6. Trunseo Abbey
Traunkirchen Abbey through the ages
Trunseo - An Agilolfingian foundation
With the Agilolfingers, as with all founders of the monastery of that time, in addition to the thought of the salvation of the founders to be achieved through prayer, land gaining and the economic yield of the property played an important role. In addition, it was taken care that monasteries were always built at a distance from a day trip to the next monastery for the purpose of spending the night. The monasteries of Mondsee and Kremsmünster were at this spatial distance from Trunseo on Lake Traunsee. An Agilolfingian foundation of Trunseo around 760 AD could therefore be suspected.
Altmünster and/or Traunkirchen
When the parish church in Altmünster was renovated in 1973, the floor plan of a brick church, a west gate and a former cemetery outside the early Romanesque church were discovered. There were also floor plans of (monastery) cells at Hagenfeld near Hagenbach, and fragments from the 6th to 10th centuries were found on the Brennbichl. Remains of wood, charcoal and large stones were found under the Romanesque church.
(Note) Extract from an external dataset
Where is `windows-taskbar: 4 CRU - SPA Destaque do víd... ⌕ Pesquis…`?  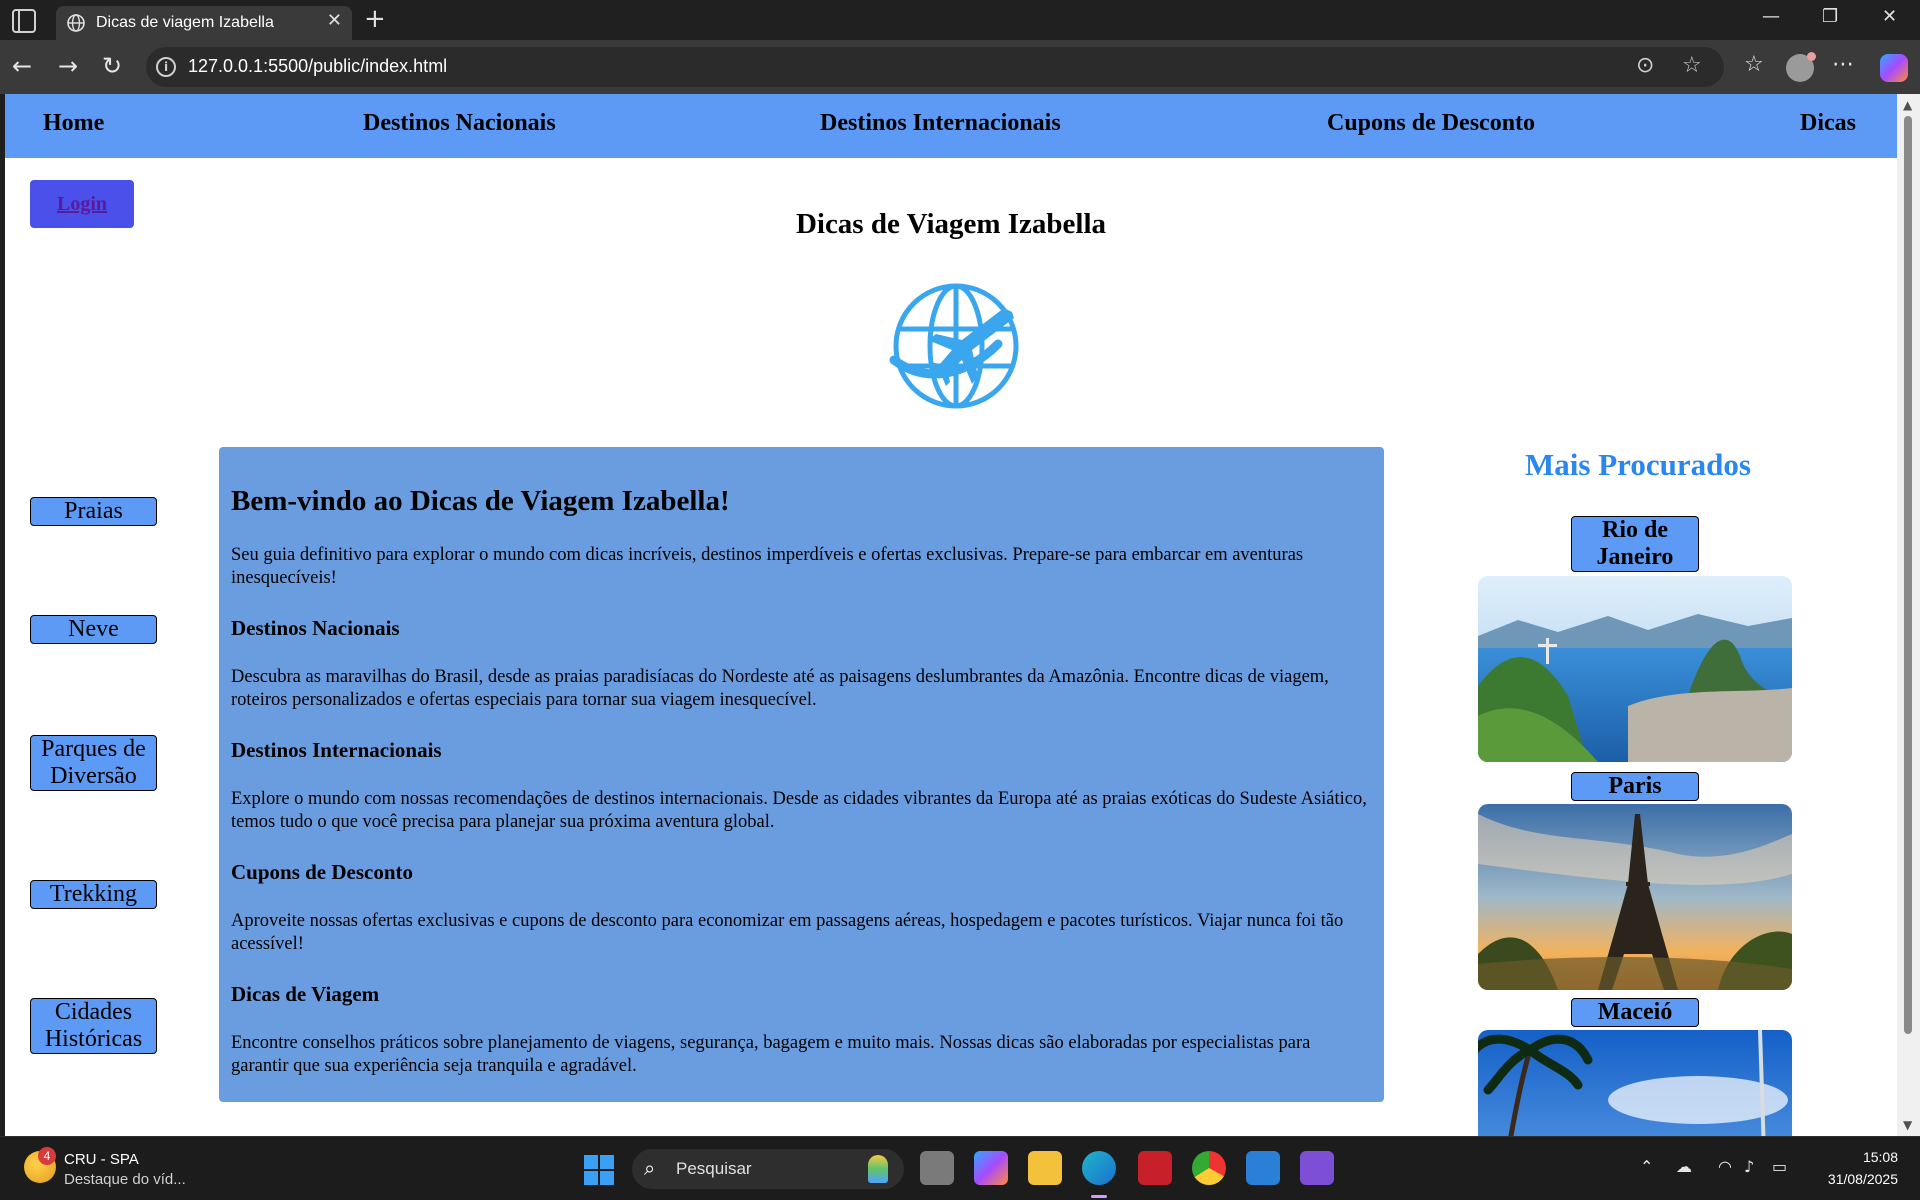 windows-taskbar: 4 CRU - SPA Destaque do víd... ⌕ Pesquis… is located at coordinates (960, 1168).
Similar finds of wooden church buildings from this period are documented in Chiemgau.
An early Trunseo monastery could also have been established in Traunkirchen. The ancient cult place Johannesberg, a 900-year-celebration in 1532 AD, a 1000-year-celebration in 1680 AD, suggests that Traunkirchen was an old Christian place with a monastery. The idea of a double monastery in Trunseo is tempting: nuns in Traunkirchen, monks in Altmünster, such as St. Peter/Nonnberg in Salzburg, women and men - Chiemsee and others in these times.
It should also be noted that the around 1020 AD founded Abbey Traunkirchen continued the economic and pastoral work of Trunseo, i.e. had taken over benefices and rights from Trunseo. So the Traunkirchen monastery could also have been Trunseo.
The monasteries under the jurisdiction of Agilolfingians, including Trunseo, were incorporated into the Carolingian kingdom after Tassilo's banishment, Trunseo became an imperial monastery. The devastating storms of the Hungarian in the 10th century, but also the secularization of the church, the moral decline of the clergy, like the monks, and the carelessness of the monastery reeves could have brought about the decline.
With the deed of gift of King Ludwig IV, the child, Trunseo was handed over in 909 AD to the Bishop Pilgrim of Salzburg and count Aribo for life at the instigation of friends of Bishop Pilgrim, with all its possessions and rights. This document also confirms the assumption that the monastery was no longer in operation at that time.